___ PASSAGE ___
Microscopically it is composed of broad strands and cords of a multi- stratified squamous epithelium, most commonly of the adamantinomatous type with peripheral palisading as seen in figure 7. Compact nodules of "wet" keratin and dystrophic calcification are commonly seen. The papillary variant lacks the palisading and wet keratin formation.
Initial clinical manifestations of this tumour depend on the precise site of origin, the direction of the growth and the age of the patient. Three major clinical syndromes have been described relating to the anatomic relation of the craniopharyngioma with surrounding structures. Prechiasmal localization typically results in visual disturbances (37-68%). Retrochiasmal extension affects hypothalamus and commonly results in hydrocephalus and mental status abnormality (37-68%). Intrasellar craniopharyngioma usually manifests with headache (55-86%) and endocrinopathy (66-90%). Children are remarkably resistant to visual failure (2,3).
___
#### QUESTIONS
**1.** From the craniopharyngioma passage, list every factor that the initial clinical manifestations of the tumour are said to depend on.
**2.** Reproduce the part of the craniopharyngioma passage starting with "Initial clinical manifestations" and going on through "visual failure (2,3).".
___ INFORMATION SHOWN ___
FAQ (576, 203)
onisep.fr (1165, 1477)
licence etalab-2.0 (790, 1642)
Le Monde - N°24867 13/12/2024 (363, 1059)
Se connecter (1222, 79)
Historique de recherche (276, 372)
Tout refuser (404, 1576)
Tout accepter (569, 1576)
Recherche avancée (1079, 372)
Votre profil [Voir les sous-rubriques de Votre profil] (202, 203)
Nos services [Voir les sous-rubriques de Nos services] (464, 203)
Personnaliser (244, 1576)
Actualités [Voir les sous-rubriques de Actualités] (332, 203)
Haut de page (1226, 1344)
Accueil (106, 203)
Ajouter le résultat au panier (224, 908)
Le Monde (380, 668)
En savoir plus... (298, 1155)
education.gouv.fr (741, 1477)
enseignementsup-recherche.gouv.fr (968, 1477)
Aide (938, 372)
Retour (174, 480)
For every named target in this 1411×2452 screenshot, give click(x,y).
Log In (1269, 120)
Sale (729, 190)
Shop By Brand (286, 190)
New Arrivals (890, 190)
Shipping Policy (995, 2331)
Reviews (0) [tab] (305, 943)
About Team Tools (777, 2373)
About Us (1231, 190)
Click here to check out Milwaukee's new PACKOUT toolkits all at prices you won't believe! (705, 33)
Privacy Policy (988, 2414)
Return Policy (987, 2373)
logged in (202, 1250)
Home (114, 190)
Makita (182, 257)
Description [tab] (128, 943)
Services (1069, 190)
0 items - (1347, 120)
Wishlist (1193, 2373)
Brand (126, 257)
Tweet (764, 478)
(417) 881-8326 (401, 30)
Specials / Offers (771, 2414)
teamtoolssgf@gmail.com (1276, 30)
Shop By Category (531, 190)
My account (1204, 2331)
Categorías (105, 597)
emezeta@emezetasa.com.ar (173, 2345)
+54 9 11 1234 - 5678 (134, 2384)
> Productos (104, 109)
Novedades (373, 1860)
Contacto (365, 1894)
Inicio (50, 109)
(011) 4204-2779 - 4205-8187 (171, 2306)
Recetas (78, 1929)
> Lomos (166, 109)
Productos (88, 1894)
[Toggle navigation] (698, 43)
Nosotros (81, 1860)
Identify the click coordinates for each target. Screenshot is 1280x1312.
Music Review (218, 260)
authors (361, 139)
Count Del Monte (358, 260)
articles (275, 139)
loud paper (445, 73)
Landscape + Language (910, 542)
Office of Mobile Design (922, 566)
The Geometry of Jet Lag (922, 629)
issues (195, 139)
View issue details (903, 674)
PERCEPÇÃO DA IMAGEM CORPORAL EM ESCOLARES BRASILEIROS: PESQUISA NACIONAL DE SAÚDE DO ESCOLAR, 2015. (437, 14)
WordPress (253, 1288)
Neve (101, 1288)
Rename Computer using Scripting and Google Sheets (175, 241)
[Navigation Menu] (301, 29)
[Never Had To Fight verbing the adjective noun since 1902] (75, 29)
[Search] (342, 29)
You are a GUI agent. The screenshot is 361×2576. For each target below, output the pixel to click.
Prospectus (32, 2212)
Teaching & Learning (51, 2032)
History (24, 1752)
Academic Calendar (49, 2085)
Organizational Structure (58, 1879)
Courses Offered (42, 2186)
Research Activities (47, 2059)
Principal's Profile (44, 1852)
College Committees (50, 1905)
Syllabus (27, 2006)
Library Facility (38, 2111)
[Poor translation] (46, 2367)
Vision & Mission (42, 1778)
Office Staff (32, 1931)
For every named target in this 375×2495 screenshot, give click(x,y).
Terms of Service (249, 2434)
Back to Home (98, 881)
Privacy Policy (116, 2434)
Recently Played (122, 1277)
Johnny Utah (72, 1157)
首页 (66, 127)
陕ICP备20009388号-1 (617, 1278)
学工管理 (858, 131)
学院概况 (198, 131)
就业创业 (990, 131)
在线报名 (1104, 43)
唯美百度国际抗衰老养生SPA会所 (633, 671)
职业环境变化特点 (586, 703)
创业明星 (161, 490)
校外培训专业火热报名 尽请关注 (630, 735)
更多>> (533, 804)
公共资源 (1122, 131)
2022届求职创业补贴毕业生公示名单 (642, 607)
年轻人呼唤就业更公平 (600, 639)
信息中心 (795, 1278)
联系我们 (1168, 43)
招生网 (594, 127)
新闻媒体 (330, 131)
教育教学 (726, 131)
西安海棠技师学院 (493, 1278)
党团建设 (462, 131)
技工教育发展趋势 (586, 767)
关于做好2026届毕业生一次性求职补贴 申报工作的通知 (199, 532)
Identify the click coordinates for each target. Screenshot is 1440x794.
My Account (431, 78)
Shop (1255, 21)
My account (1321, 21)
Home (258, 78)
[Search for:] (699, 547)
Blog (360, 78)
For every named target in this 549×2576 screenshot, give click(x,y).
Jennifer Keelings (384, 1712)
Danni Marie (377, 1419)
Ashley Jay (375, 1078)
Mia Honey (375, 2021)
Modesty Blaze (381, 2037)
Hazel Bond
___
#### WRITTEN ANSWERS
**1.**
- The precise site of origin
- The direction of the growth
- The age of the patient

**2.**
Initial clinical manifestations of this tumour depend on the precise site of origin, the direction of the growth and the age of the patient. Three major clinical syndromes have been described relating to the anatomic relation of the craniopharyngioma with surrounding structures. Prechiasmal localization typically results in visual disturbances (37-68%). Retrochiasmal extension affects hypothalamus and commonly results in hydrocephalus and mental status abnormality (37-68%). Intrasellar craniopharyngioma usually manifests with headache (55-86%) and endocrinopathy (66-90%). Children are remarkably resistant to visual failure (2,3).